Most organisations have built extensive mechanisms for upward communication. Surveys. Town halls. Escalation channels. Open-door policies. And yet critical information still fails to reach… | Shradha A.H. Ahuja | 28 comments
Shradha A.H. Ahuja pinpoints the 'Voice Gap'—a concept capturing the chasm between the leadership's intentions and what truly influences decisions. When she says, "It gets summarised. Then softened. Then reframed," she's not spewing abstract philosophies but detailing a concrete process that dilutes crucial information as it travels upwards. Her assertion that "leadership is not uninformed... it is systematically misinformed" avoids the easy cop-out of blaming individuals, instead dissecting how structural factors twist reality unrecognizably. This recognition of systemic distortion offers an insight rarely acknowledged in corporate narratives. Lastly, in describing governance, not communication failure, she sidesteps trite resolutions and points to deeper flaws—a bold departure from typical post-mortem complacency. Such clarity of thought makes her argument both distinctive and compelling.

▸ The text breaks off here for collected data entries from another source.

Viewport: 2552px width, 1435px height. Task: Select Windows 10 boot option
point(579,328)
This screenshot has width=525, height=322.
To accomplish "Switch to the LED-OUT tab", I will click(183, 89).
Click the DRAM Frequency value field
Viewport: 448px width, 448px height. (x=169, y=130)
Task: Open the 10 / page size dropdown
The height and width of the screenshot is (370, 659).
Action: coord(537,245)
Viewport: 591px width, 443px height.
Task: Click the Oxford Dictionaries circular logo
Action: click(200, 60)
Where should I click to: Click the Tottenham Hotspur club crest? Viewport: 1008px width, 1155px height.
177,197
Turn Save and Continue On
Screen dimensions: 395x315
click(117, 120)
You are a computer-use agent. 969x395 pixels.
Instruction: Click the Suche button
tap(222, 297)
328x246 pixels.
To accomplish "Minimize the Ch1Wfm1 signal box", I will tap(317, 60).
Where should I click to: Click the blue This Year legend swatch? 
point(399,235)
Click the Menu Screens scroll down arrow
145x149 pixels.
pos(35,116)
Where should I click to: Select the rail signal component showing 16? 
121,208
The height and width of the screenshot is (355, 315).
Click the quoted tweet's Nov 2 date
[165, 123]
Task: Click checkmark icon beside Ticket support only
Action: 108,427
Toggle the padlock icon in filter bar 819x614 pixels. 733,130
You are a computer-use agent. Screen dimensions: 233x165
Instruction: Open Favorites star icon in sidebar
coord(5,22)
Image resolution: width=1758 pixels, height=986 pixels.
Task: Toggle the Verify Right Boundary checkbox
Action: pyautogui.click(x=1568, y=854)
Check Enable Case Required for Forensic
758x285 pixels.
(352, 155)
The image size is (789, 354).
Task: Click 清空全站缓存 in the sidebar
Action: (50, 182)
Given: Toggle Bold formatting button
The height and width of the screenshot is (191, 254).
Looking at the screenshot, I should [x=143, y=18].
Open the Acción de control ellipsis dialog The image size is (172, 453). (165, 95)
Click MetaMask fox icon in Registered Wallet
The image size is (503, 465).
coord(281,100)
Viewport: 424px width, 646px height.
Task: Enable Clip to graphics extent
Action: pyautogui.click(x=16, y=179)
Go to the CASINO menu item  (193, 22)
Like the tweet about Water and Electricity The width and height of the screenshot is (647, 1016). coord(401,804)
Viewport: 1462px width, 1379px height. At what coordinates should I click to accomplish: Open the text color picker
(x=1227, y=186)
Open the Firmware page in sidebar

The post lacks any overt humility, presenting insights with a sense of authority.
While the author references concepts like 'the Voice Gap', it does not heavily rely on credentials or names.
'It is a governance failure' feels overly general and lacks specific actionable insights.
No contradictions between message and messenger are apparent.
There are mild hints of self-promotion but they do not overshadow the content.
'Communication failure' and 'unforeseen problems' echo familiar tropes without deepening the argument.